SUPPLIED DATA>
== Segment start ==

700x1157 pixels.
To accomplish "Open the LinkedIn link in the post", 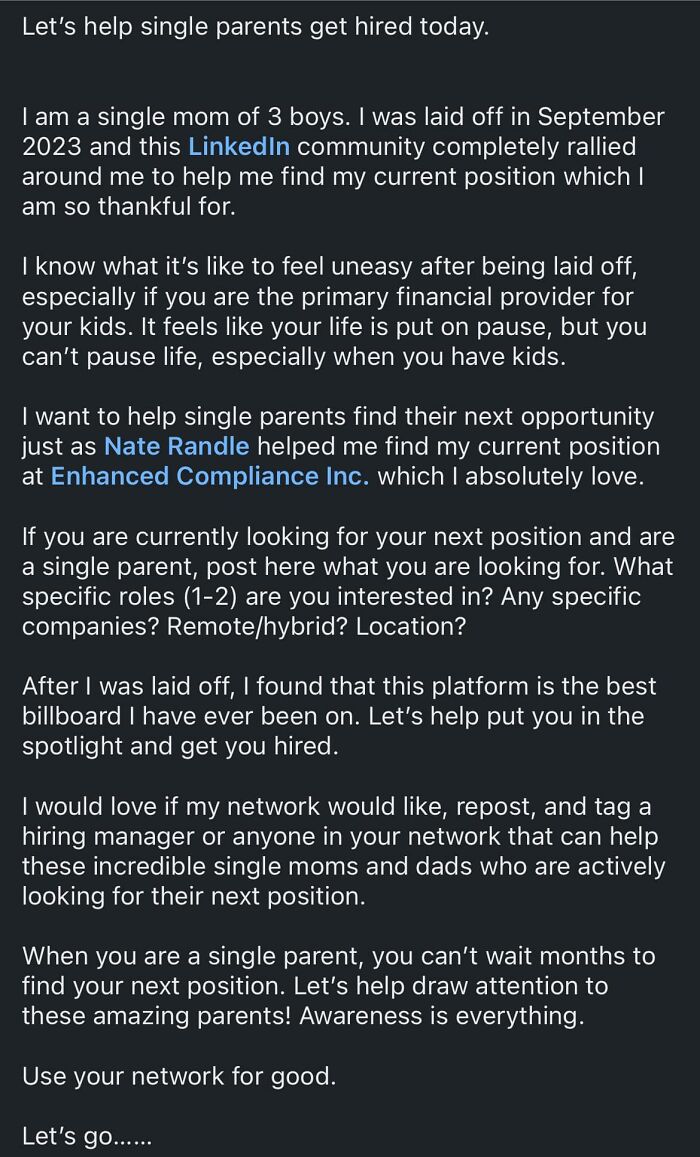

== Segment end ==
== Segment start ==

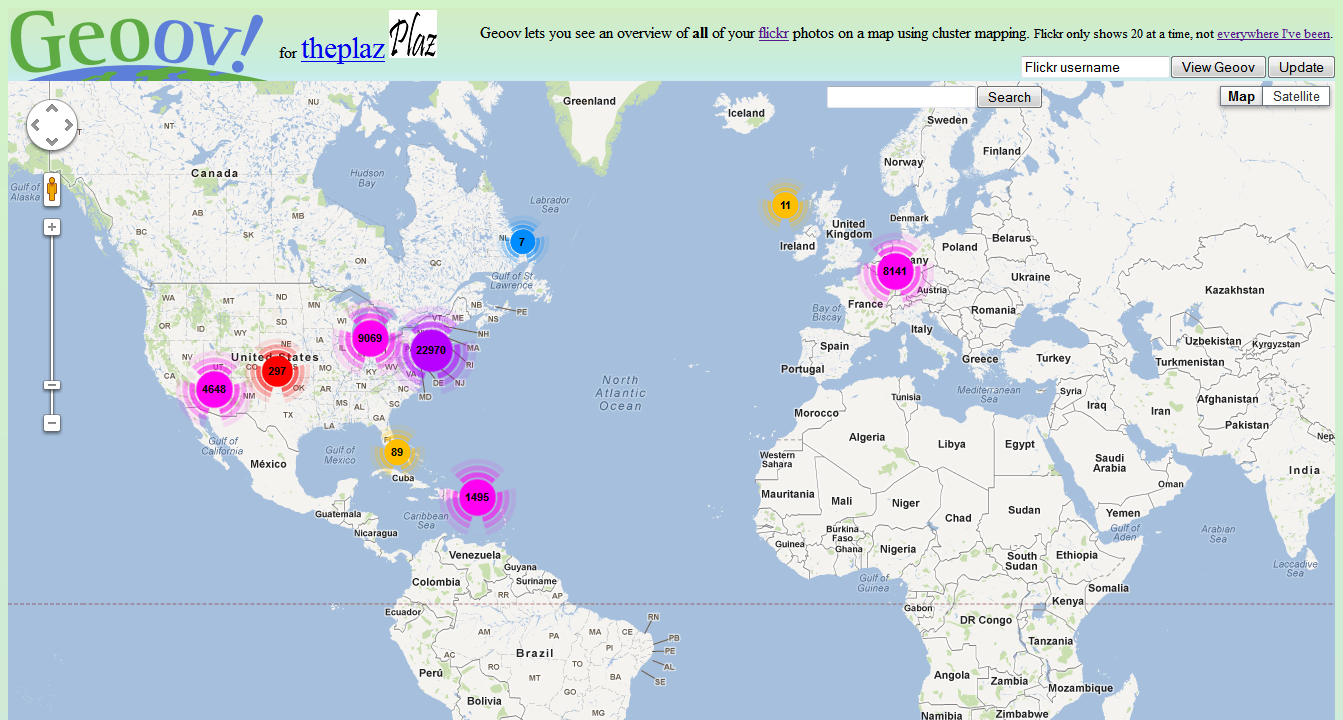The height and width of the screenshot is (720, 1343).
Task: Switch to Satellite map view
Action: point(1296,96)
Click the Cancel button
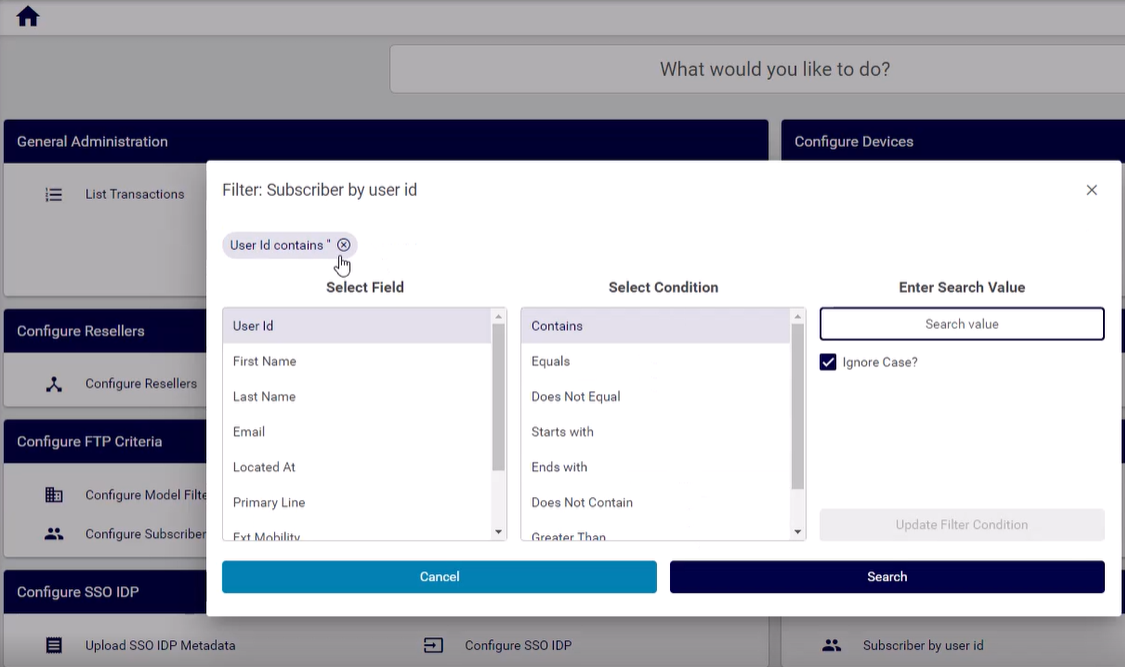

== Segment end ==

WORK TO COMPLETE> Using the data above, print only the lines starting at the one with "700x1157 pixels." and ending at the one with "the LinkedIn link", exactly as they stand, minus the pictures.

TASK OUTPUT>
700x1157 pixels.
To accomplish "Open the LinkedIn link in the post", 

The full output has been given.